A longtime dream to open a family business has evolved into a community asset that quickly has gained a loyal following.

Dan and Debbie Takes started dairy farming in 1998 on their farm outside of Ely, Iowa, a town of just less than 2,000 people between Cedar Rapids and Iowa City.

Debbie spent her childhood on a family farm near Swisher, and Dan, originally from Cedar Rapids, grew to love farming as he helped Debbie's father with chores while he was dating Debbie. The two went into dairy farming after the youngest of their six children was out of diapers, but as the years passed, they wanted to do more with the milk from their herd of Holstein cows.

Milk prices weren't always stable, so they examined how to add value by processing their own milk and developing their own products to make the farm a more sustainable operation, says Josie Rozum, one of the couple's daughters.

Three of Rozum's brothers also are involved in the business.

In 2013, the family took the plunge and purchased the former Vavra Lumber building on Ely's Main Street, with the goal of opening their own creamery. It took three years to renovate, but finally, Dan & Debbie's Creamery opened July 20, 2016.

Rozum, 27, who serves as the creamery's operations and marketing manager, remembers the day well.

"At 8 a.m., we started making cheese," she says. "We posted a message on Facebook, and within five minutes, we had customers walking through the door."

The building, at 1600 Main St., accommodates not only the pasteurizer, bottling machine and other equipment, but a viewing station, retail store and seating area.

A Vavra Lumber apron, vintage milk bottles and other memorabilia line the walls. In the store, pasta sauce, Bloody Mary mix, goat's milk lotion, lamb, pork, elk and beef products — all locally produced — and more have joined the creamery's cheese curds, farm-fresh bottled milk and handcrafted ice cream.

Rozum says new products — such as loose-leaf tea from Bettendorf and creamed honey from Winterset — are added every week, which provides variety for customers and an outlet for small, local businesses.

Ely has a convenience store and a bar and grill, but residents travel to Cedar Rapids or Iowa City for much of their shopping. The creamery, open most afternoons, offers another option.

"The tables are completely full on the weekends," Rozum says.

Education is another component of the enterprise. Rozum leads tours for students and visitors, who also may watch milk being bottled and cheese being made from the viewing station's line of windows.

Visitors often are surprised at the amount of work involved in the operation.

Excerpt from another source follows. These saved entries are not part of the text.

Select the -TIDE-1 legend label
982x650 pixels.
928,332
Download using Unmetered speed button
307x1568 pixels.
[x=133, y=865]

"Your food doesn't just show up in the grocery aisles. There's a lot that goes into it," Rozum says. "This helps (visitors) understand where food comes from."

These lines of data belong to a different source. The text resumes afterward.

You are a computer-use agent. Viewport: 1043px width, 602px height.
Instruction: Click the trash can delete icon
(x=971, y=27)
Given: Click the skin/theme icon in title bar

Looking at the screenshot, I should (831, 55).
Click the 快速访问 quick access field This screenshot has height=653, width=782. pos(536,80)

Besides the storefront, Dan & Debbie's milk and cheese curds also are sold at most Hy-Vee stores in the Cedar Rapids and Iowa City area, and are used at a growing number of restaurants.

Customers rave about the whole milk with its creamy top, while the rich chocolate milk has attracted its own legion of fans. The handcrafted ice cream is offered in a number of flavors, including vanilla bean, salted caramel and strawberry cheesecake, as well as seasonal pumpkin spice and cherry chocolate chip. The creamery's cheese curds are available in a variety of flavors, too.

Rozum says the creamery's milk is different from "standard" milk because of its freshness, as well as the cows' diet. They are fed corn (grown from seeds that are nongenetically modified organisms) and grains grown on the family farm.

The family's 150 black-and-white Holsteins are more than just livestock. Debbie, who does the milking, gives each a name, including Jetta and Honda, which were inspired by cars.

The cows produce about 1,000 gallons of milk total each day, and about 10 percent of that goes toward the creamery products. While standard milk might not reach the table until 10 days after a cow has been milked, Rozum says, "with our milk, most people are buying it within three to four days."

Customers have asked if Dan & Debbie's might offer butter, cream and yogurt in the future, and the family is thinking about it.

"We're really happy with where we're at right now," Rozum says.